_Exercise details:_ Here are some records; quote them exactly, leaving out the pictures.

_Supplied records:_
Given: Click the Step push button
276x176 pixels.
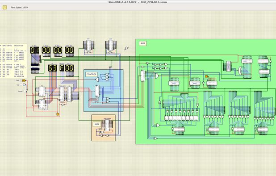Looking at the screenshot, I should pyautogui.click(x=24, y=85).
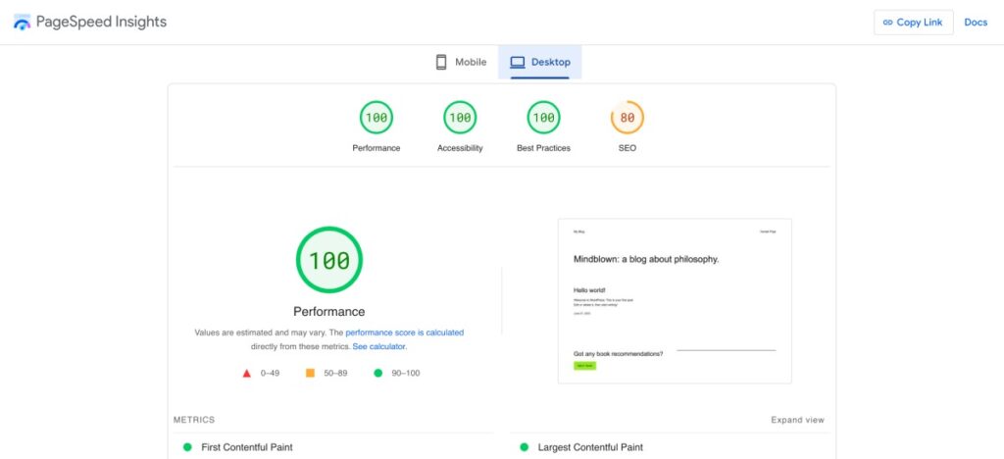Image resolution: width=1004 pixels, height=459 pixels.
Task: Click the First Contentful Paint metric
Action: pos(246,447)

_Exercise answer:_
Given: Click the Step push button
276x176 pixels.
Looking at the screenshot, I should pyautogui.click(x=24, y=85).
Image resolution: width=1004 pixels, height=459 pixels.
Task: Click the First Contentful Paint metric
Action: pos(246,447)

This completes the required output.